Com 61% dos profissionais a planear uma mudança de emprego em 2026, segundo uma pesquisa da Robert Half, a Inteligência Artificial (IA) surge como uma ferramenta poderosa para criar ou aperfeiçoar currículos de forma estratégica. Especialistas destacam que, usada com ética e critério, a tecnologia pode otimizar a apresentação profissional, mas alertam para a necessidade de honestidade e revisão cuidadosa.
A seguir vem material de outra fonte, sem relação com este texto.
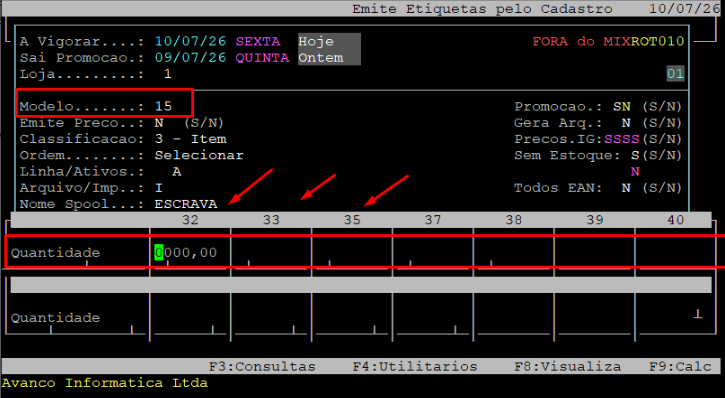Click the Quantidade cell under column 35
This screenshot has height=398, width=725.
pyautogui.click(x=352, y=252)
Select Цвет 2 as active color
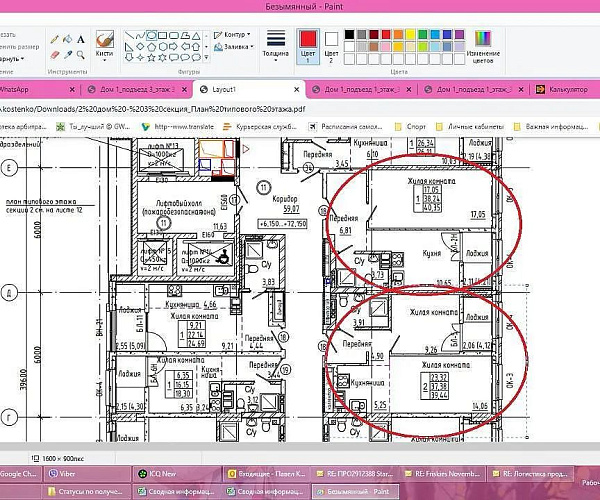This screenshot has height=500, width=600. pyautogui.click(x=331, y=43)
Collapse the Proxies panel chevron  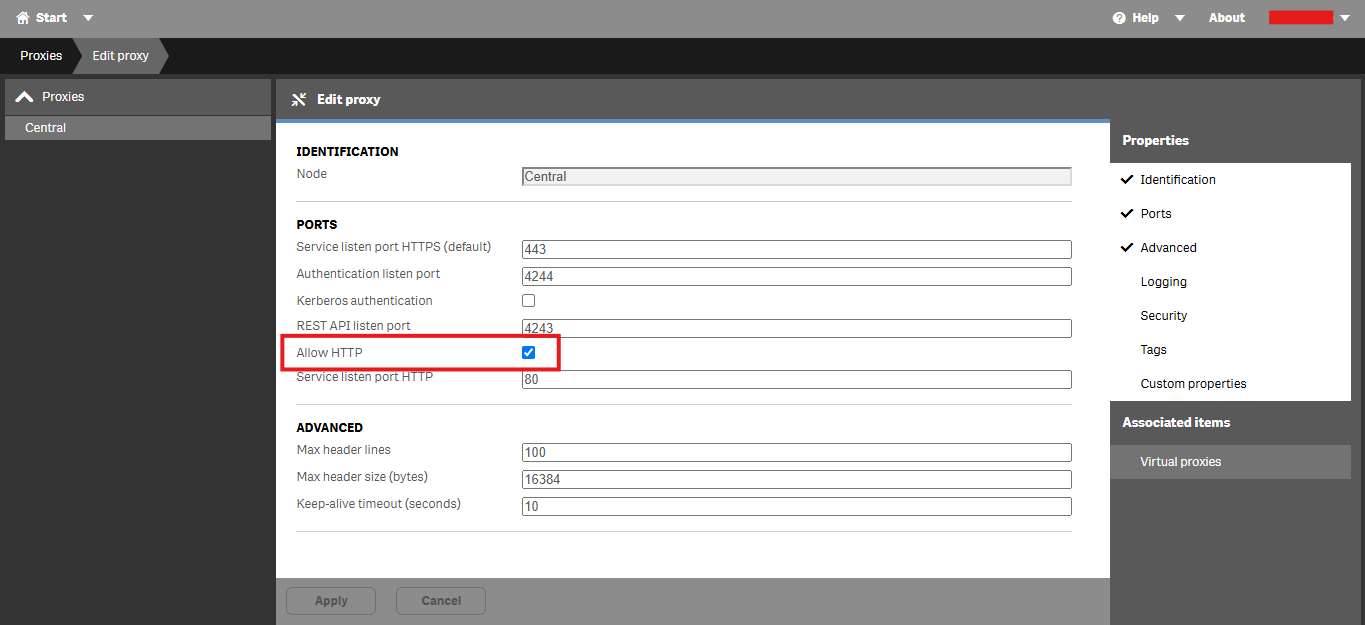[x=24, y=97]
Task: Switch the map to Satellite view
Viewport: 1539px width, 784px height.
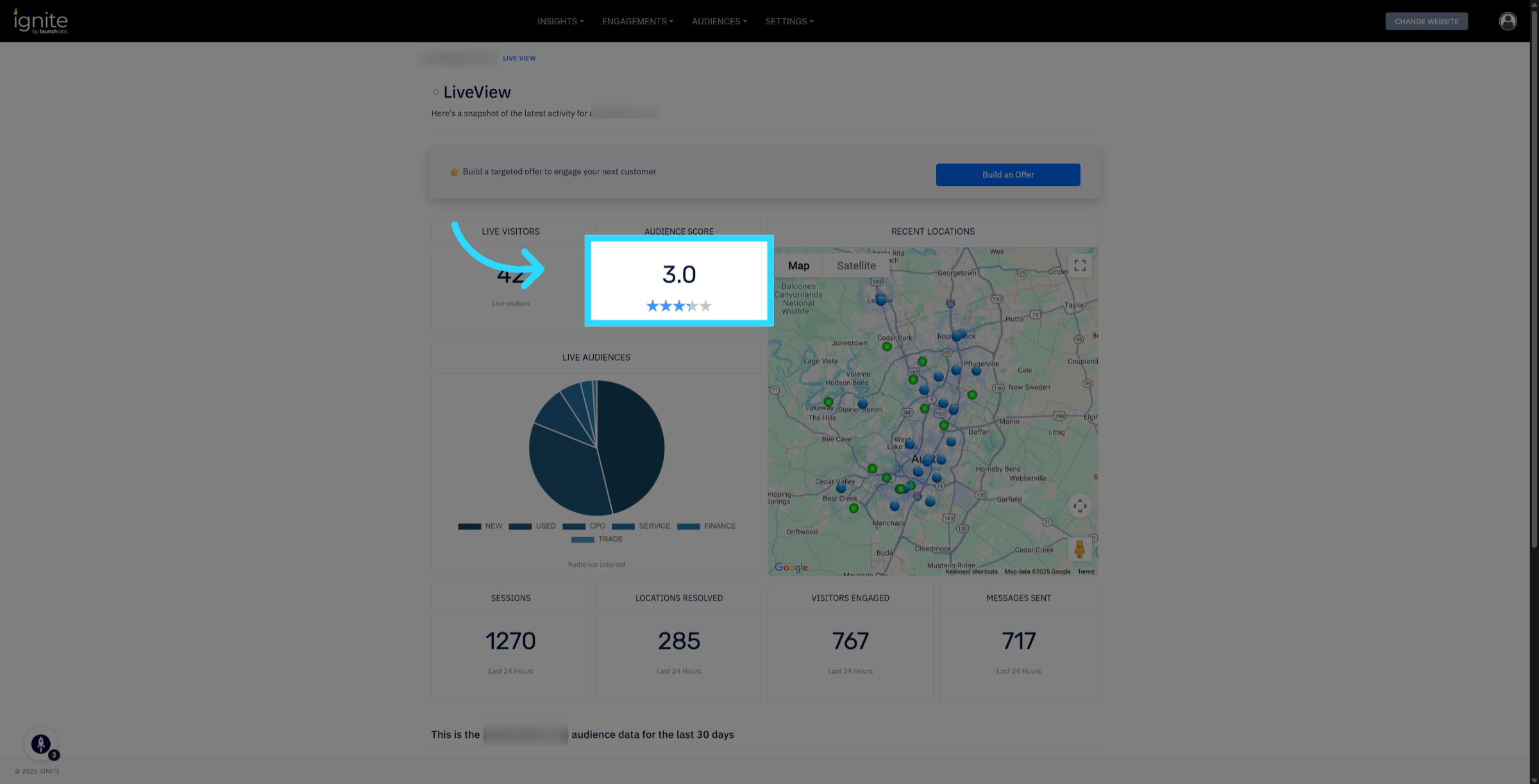Action: pos(855,265)
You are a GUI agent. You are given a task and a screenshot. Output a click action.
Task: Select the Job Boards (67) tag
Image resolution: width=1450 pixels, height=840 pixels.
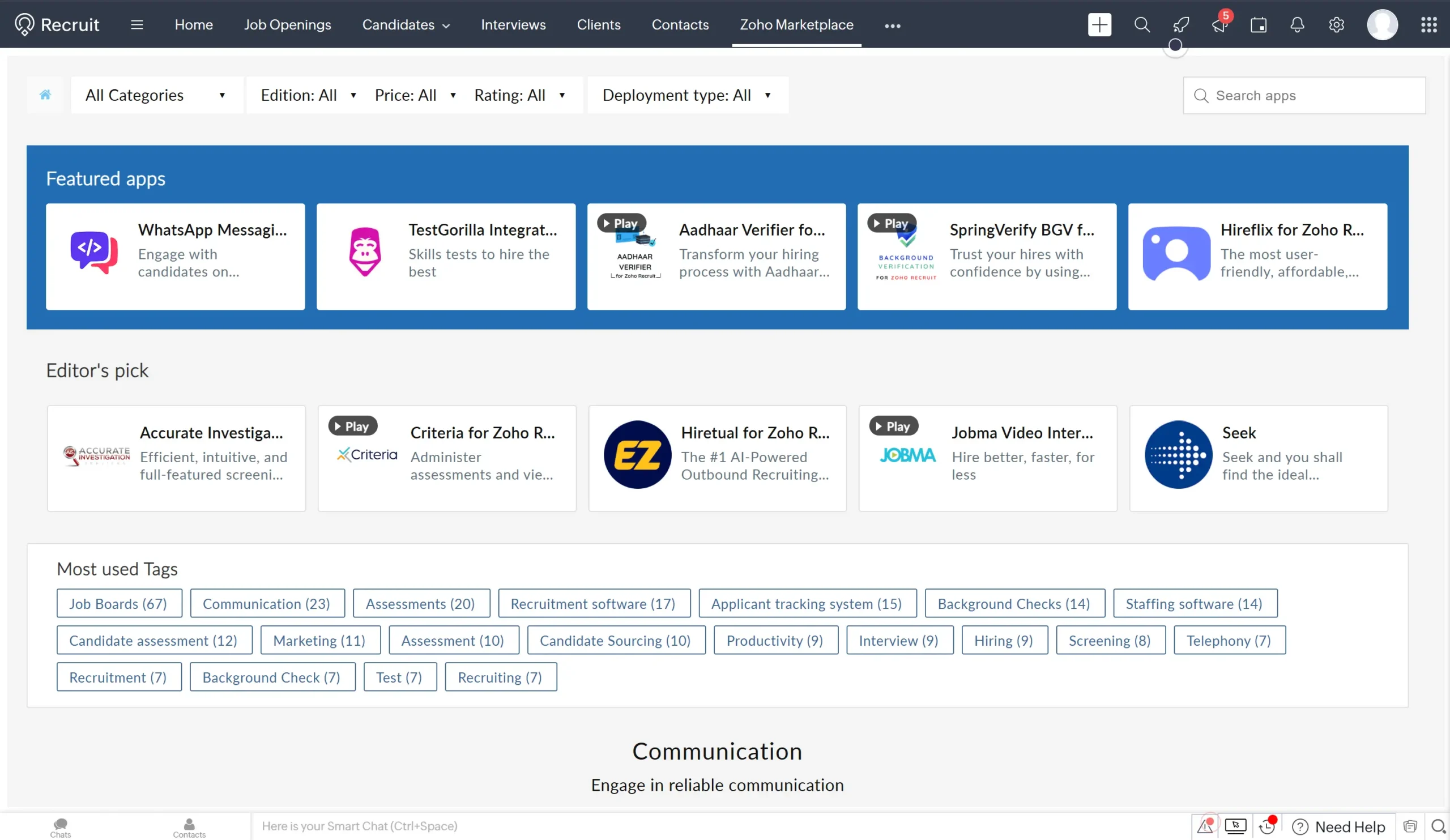click(x=119, y=604)
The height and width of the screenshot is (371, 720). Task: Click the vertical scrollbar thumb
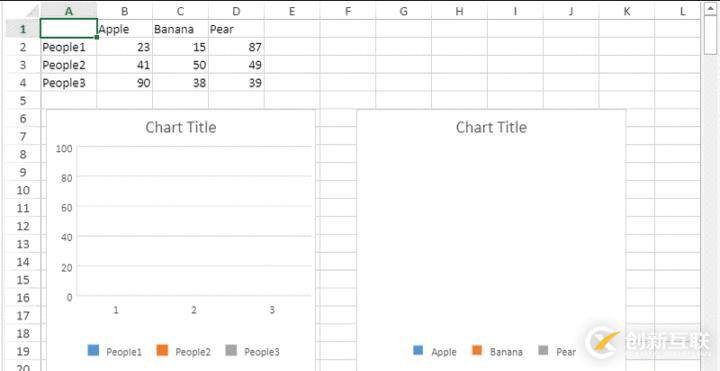[x=709, y=36]
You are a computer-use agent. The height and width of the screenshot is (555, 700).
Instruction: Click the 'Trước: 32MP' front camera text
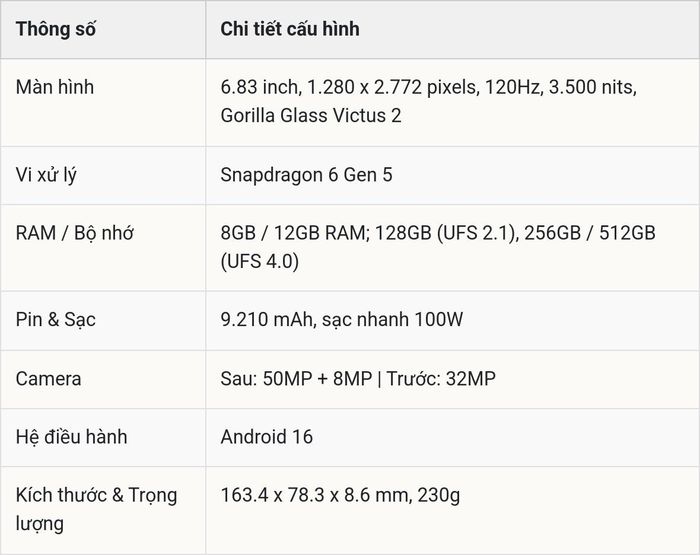coord(441,379)
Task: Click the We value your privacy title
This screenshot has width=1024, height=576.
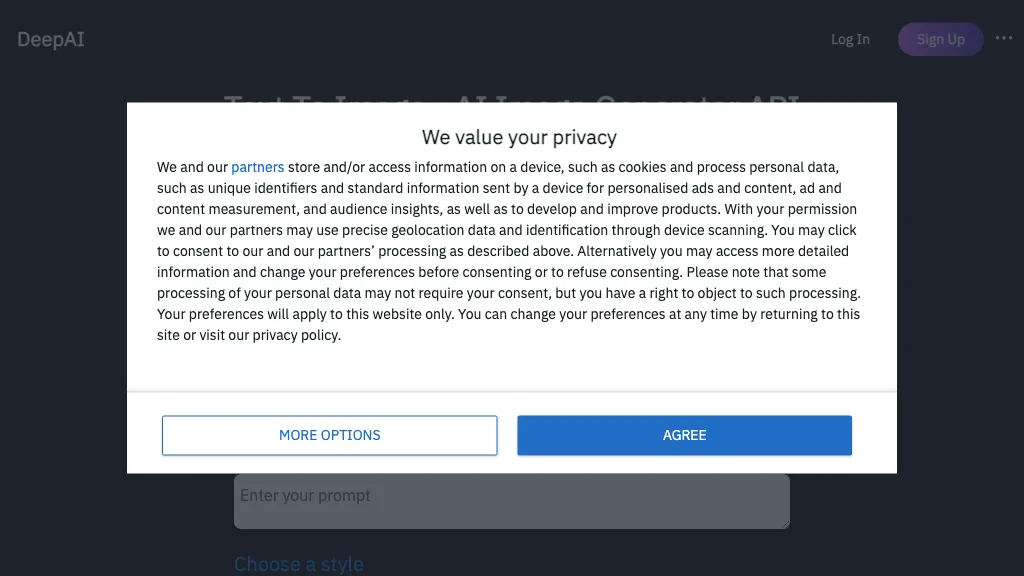Action: point(519,137)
O Papel da IA na Triagem de Candidatos
As plataformas de recrutamento utilizam sistemas de IA para comparar currículos com as descrições das vagas, realizando uma triagem automática. A Gupy, por exemplo, cruza requisitos como formação, experiência, habilidades e localização. Jhenyffer Coutinho, especialista da plataforma, salienta que a completude das informações é crucial: 35% dos currículos não têm habilidades cadastradas e 64% apresentam descrições de experiência com menos de 200 caracteres, o que prejudica o ranqueamento.
“Quanto mais detalhes você coloca, mais elementos a tecnologia tem para encontrar no seu perfil”, explica Coutinho. A IA ajuda a organizar e adequar as informações para um melhor resultado nesta fase, mas o currículo deve refletir a história real do candidato.
Riscos de Tentar “Driblar” os Sistemas
Práticas como a inserção de palavras-chave invisíveis para “fisgar” algoritmos são arriscadas. Juliana Maria, especialista em recrutamento, adverte que estas tentativas de burlar o sistema podem levar à desclassificação e prejudicar a reputação do candidato. “Quando a informação não é verdadeira, a inconsistência aparece na entrevista”, afirma.
Joaquim Santini, pesquisador da vida organizacional, é direto: “Se o candidato tenta enganar o sistema, ele deve ser desqualificado imediatamente.” A mentira, segundo ele, é insustentável a médio prazo e coloca em risco futuras oportunidades.
A Necessidade de Preparo das Empresas
Santini aponta também uma lacuna no lado das empresas: muitos recrutadores ainda não têm conhecimento suficiente sobre IA para conduzir entrevistas que identifiquem inconsistências. Ele defende processos seletivos robustos, que unam triagem automatizada a entrevistas técnicas e comportamentais bem estruturadas, conduzidas por gestores capacitados.
Passo a Passo para um Currículo Eficaz com IA
Marcos Santos, especialista em IA, recomenda plataformas como ChatGPT, Gemini e NotebookLM. A chave é carregar o currículo real e a descrição da vaga, pedindo apenas sugestões de melhoria — nunca a criação de informações novas. Uma revisão minuciosa é essencial para evitar “alucinações” da IA, como a adição de habilidades inexistentes.
Diretrizes principais dos especialistas:
- Defina o objetivo: Vaga, área e nível de senioridade almejados.
- Use um prompt-modelo: Peça à IA um modelo baseado no seu contexto (ex: transição de carreira) e preencha com dados reais.
- Solicite ajustes, não invenções: Carregue seu currículo atual e a descrição da vaga para pedir sugestões de melhoria.
- Teste versões diferentes: Crie 2 a 3 versões (mais descritiva, mais objetiva) e teste em plataformas distintas.
- Preencha todos os campos: Nos portais de candidatura, informações como cidade e escolaridade são essenciais para não ser eliminado automaticamente.
- Revise linha por linha: Busque exageros, inconsistências e confira a precisão de todas as informações.
- Seja transparente com idiomas: Declare apenas o nível real de domínio. Se usar IA para tradução, considere um rodapé informando o facto.
- Evite truques: Nunca use texto invisível ou códigos ocultos.
- Destaque o aprendizado contínuo: Inclua interesse genuíno por tecnologia e desenvolvimento, se for o caso.
- Prepare a entrevista: Tenha exemplos práticos que sustentem cada ponto do currículo.
“O currículo não é da IA. É da pessoa. A IA ajuda a tornar a história mais clara e direta”, resume Marcos Santos. No final, os recrutadores procuram autenticidade e coerência entre o que está no papel e a experiência real do candidato.